Items from a data source:
================

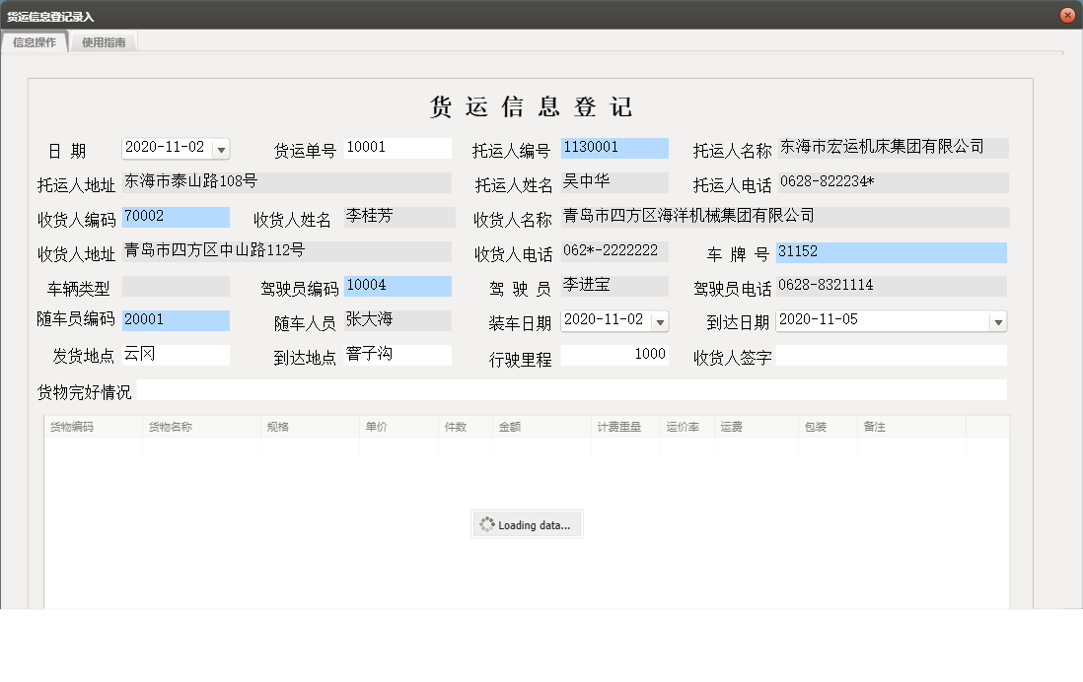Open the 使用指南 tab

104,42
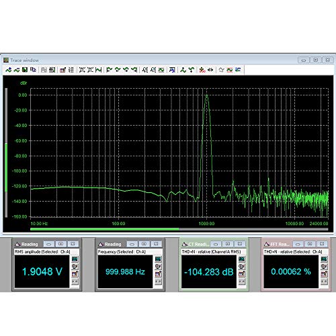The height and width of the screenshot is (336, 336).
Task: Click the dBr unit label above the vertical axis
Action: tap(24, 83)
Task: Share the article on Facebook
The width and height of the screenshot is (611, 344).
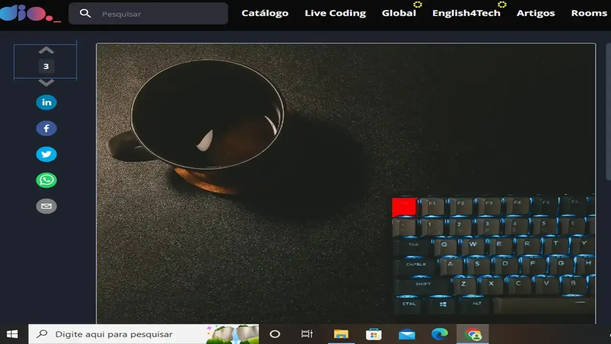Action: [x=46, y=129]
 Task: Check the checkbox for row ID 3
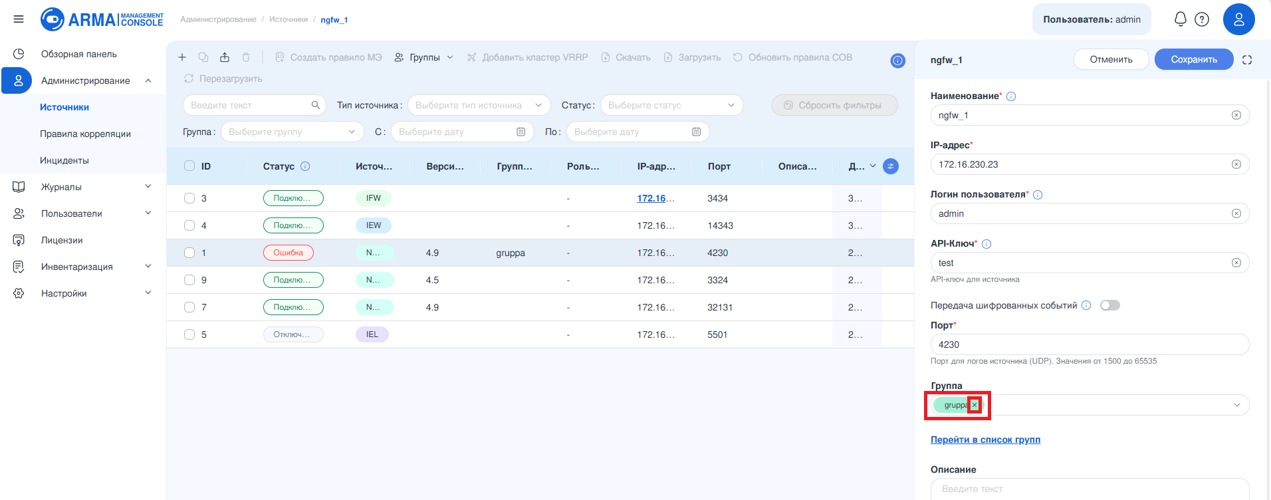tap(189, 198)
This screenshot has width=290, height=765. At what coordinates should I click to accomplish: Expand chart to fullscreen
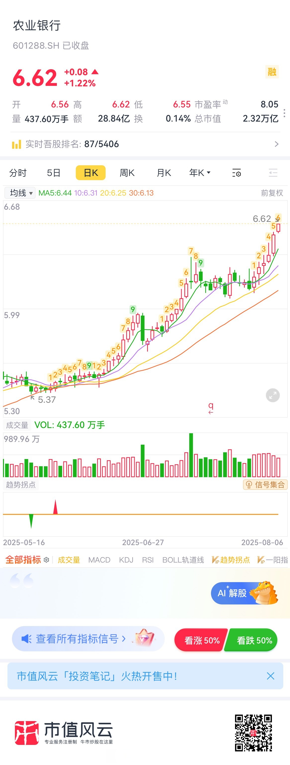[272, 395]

================

= What the task requires =
Your answer must be an exact copy of the lines from the line with "Task: Share the article on Facebook" to the final line of the data, both ends included, and no pictures.

= Exercise response =
Task: Share the article on Facebook
The width and height of the screenshot is (611, 344).
Action: [x=46, y=129]
 Task: Check the checkbox for row ID 3
tap(189, 198)
This screenshot has width=290, height=765. At what coordinates should I click to accomplish: Expand chart to fullscreen
[272, 395]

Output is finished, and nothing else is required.